== Requirements ==
Arrange the data below into a numbered list, leaving out the blank lines.

== Supplied information ==
----------------------------------------
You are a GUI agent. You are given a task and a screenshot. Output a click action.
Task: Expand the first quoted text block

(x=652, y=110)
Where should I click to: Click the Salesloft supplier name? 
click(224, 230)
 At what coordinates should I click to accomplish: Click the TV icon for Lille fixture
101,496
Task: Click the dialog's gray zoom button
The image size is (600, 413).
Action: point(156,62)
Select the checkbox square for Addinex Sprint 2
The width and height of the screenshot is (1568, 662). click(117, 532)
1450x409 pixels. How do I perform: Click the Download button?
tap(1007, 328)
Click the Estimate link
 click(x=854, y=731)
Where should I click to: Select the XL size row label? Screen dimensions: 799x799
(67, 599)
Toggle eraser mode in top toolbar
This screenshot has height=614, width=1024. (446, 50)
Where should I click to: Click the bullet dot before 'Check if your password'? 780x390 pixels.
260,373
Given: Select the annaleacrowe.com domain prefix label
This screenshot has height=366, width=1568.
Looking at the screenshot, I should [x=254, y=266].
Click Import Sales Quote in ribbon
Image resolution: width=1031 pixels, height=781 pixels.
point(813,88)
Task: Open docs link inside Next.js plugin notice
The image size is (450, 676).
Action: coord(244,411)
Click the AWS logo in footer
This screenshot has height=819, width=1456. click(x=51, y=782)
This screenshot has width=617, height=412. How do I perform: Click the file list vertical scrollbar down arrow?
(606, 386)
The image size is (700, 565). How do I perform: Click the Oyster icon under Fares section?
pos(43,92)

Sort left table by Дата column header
----------------------------------------
== Result of this task ==
1. You are a GUI agent. You are given a task and a screenshot. Output a click action.
2. Task: Expand the first quoted text block
3. (x=652, y=110)
4. Where should I click to: Click the Salesloft supplier name? 
5. click(224, 230)
6.  At what coordinates should I click to accomplish: Click the TV icon for Lille fixture
7. 101,496
8. Task: Click the dialog's gray zoom button
9. The image size is (600, 413).
10. Action: point(156,62)
11. Select the checkbox square for Addinex Sprint 2
12. The width and height of the screenshot is (1568, 662). click(117, 532)
13. 1450x409 pixels. How do I perform: Click the Download button?
14. tap(1007, 328)
15. Click the Estimate link
16.  click(x=854, y=731)
17. Where should I click to: Select the XL size row label? Screen dimensions: 799x799
18. (67, 599)
19. Toggle eraser mode in top toolbar
20. This screenshot has height=614, width=1024. (446, 50)
21. Where should I click to: Click the bullet dot before 'Check if your password'? 780x390 pixels.
22. 260,373
23. Given: Select the annaleacrowe.com domain prefix label
24. This screenshot has height=366, width=1568.
25. Looking at the screenshot, I should [x=254, y=266].
26. Click Import Sales Quote in ribbon
27. Image resolution: width=1031 pixels, height=781 pixels.
28. point(813,88)
29. Task: Open docs link inside Next.js plugin notice
30. The image size is (450, 676).
31. Action: coord(244,411)
32. Click the AWS logo in footer
33. This screenshot has height=819, width=1456. click(x=51, y=782)
34. This screenshot has width=617, height=412. How do I perform: Click the file list vertical scrollbar down arrow?
35. (606, 386)
36. The image size is (700, 565). How do I perform: Click the Oyster icon under Fares section?
37. pos(43,92)
38. Sort left table by Дата column header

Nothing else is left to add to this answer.